Which also means, a big thanks to everybody who was on the supportive side. I knew many of you were worried for me, and not only for the obvious safety reasons (which remain, let's be real), but because you probably also thought I wouldn't last half a year. I wasn't exactly sure myself :). But here we are, me under the mosquito net, and you envying me because I can go to a Christmas party wearing a short sleeve shirt.

Shortlisted

Non-exhaustive list of things I miss:

  • music
    • in the car
    • from the radio
    • concerts
    • Jason
  • funky stockings
  • short skirts
  • men who smell good
  • bridges over troubled water rivers



and of things I don't miss:

  • driving when snow falls
  • parking in Brussels

2014. december 1., hétfő

Random bits


Since I live a bit further and drive more (and drink my morning coffee in front of the window, watching the traffic), I've noticed that there is public transport here as well. And not only the crazy motorbikers, but minivans like the ones I've seen in Kigali. Two major giveaways made me realize that they are more or less regular buses. One is that there is always a guy hanging out of the middle door, shouting the names of the stops. The other one is that they always stop at the same spots. Mainly in the middle of the roundabouts.
I also noticed, while standing in the window wiht my morning coffee, that it isn't only the suuuper slow cars always right in front of me that have the steering wheels on the wrong side (i.e on the right), but basically all of them without the big UN sign. Including the buses stopping in the middle of the roundabouts. Which is funny if you consider that the traffic follows the continental European pattern, driving on the right. Apparently it's because most of them are ordered from Japan.

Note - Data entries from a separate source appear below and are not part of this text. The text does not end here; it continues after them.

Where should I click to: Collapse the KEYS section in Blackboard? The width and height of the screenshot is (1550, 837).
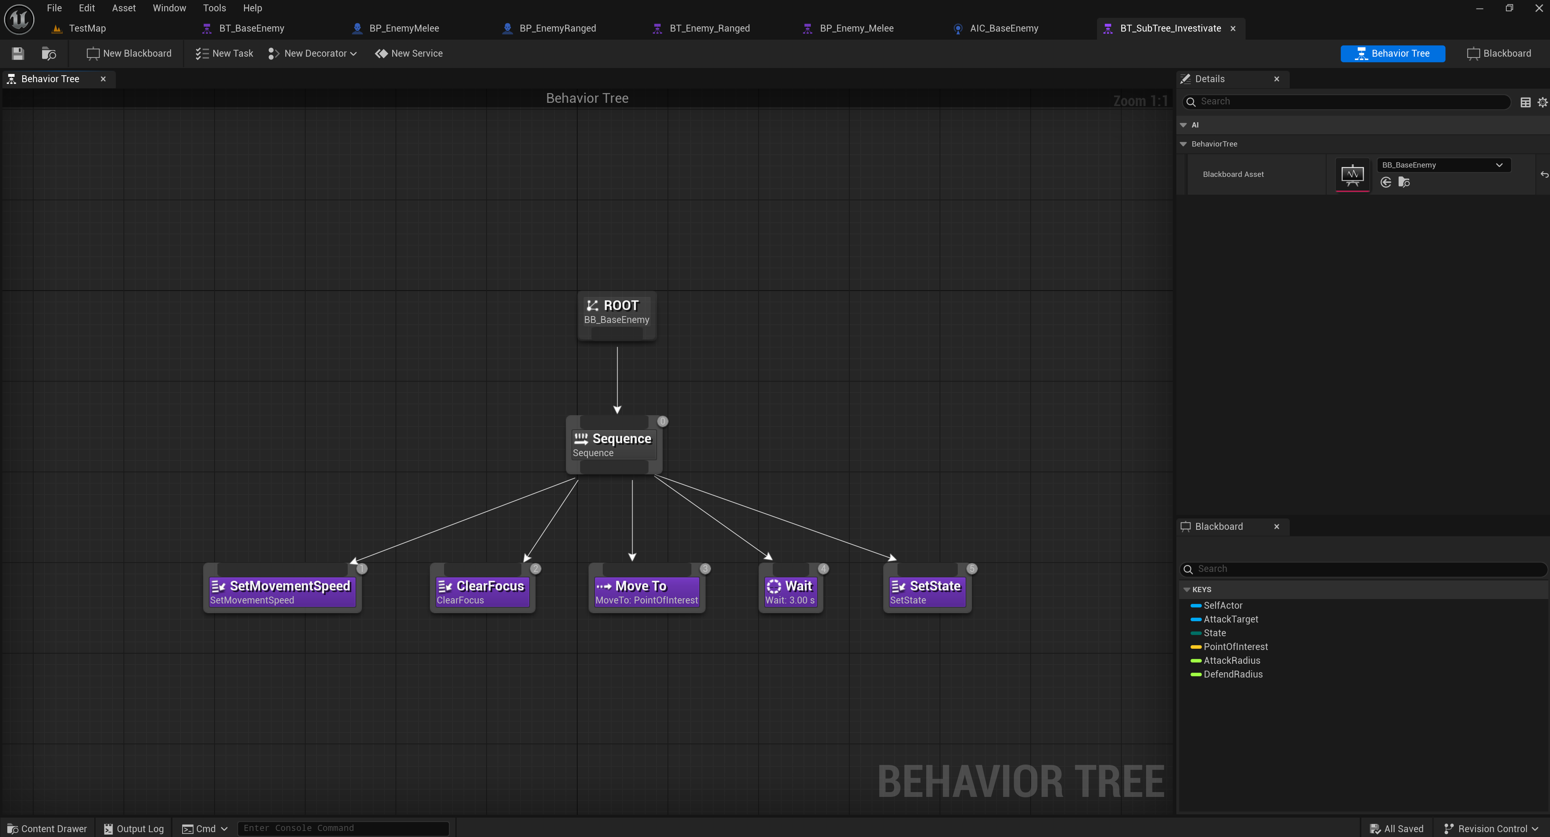[1187, 590]
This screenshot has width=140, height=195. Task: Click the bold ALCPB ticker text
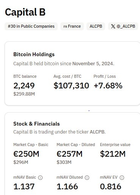[x=98, y=132]
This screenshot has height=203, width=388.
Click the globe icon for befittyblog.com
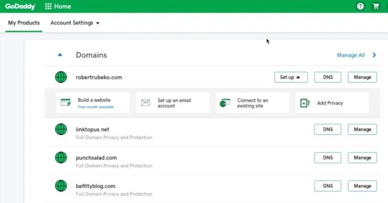61,186
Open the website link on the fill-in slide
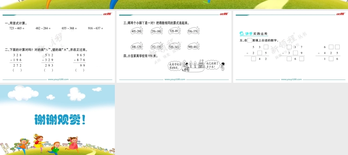The image size is (348, 155). click(290, 80)
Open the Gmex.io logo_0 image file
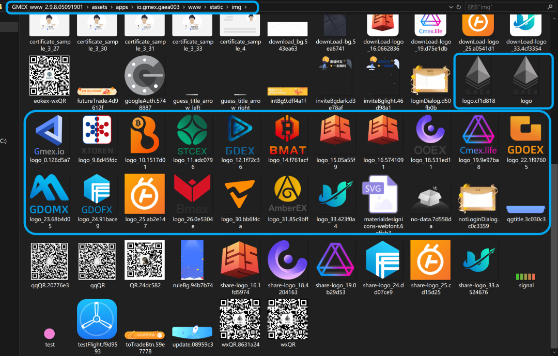The height and width of the screenshot is (356, 558). pos(50,135)
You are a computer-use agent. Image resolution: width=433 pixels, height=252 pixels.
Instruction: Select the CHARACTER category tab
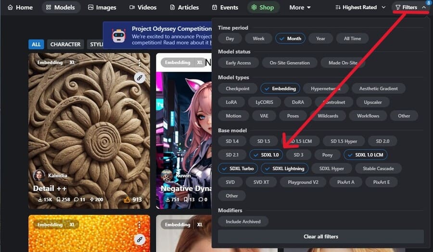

Another thing worth mentioning is that the weather doesn't really change much here, and therefore it's quite difficult to follow how time passes. I think we skipped a small dry season, so it's been raining almost every day since the end of August, and some days are cooler than others (right now I'm sitting in the living room in shorts and knee high socks, it's half past seven the evening, but the boys run around the house without t-shirts most of the time. I don't think it's weather specific though, they believe that their personal contribution to improving the quality of life should be that they don't deprive the public (me) from the sight of their magnificent torso. Today's socks can be explained by the fact that I got to bed at 6 the morning and am having a rather destroyed Sunday.), but in general we have 22-24 degrees, and that hasn't changed much since June. This makes it a bit difficult to believe that we've entered the advent period, and the fruits the market offers (pineapple, papaya, strawberries, passion fruit) don't help either.


The lakeside party yesterday and its aftermath resulted in me sitting on the living room floor at 4 in the morning, trying to convince the flatmate also known as „the kid” that for sleeping purposes his own bed is much more comfortable than the living room floor. Somehow this lead to the whiskey bottle making its way out of the fridge, and my polka dot shoes making their way out of my room, and soon I was taking salsa lessons. Which is perfectly fine. But when we stopped between two dances and looked out the window, we were stunned to see that at half past four, in the dark, masses of teenagers jog down the street. First I only saw a group of about twenty, but they kept coming, and when I went to bed at six, they were still circling. It's important to note that we live on a boulevard (asphalt and all that jazz), and if I really orced myself, I could see why they were training there, and why that hour, but on a Sunday??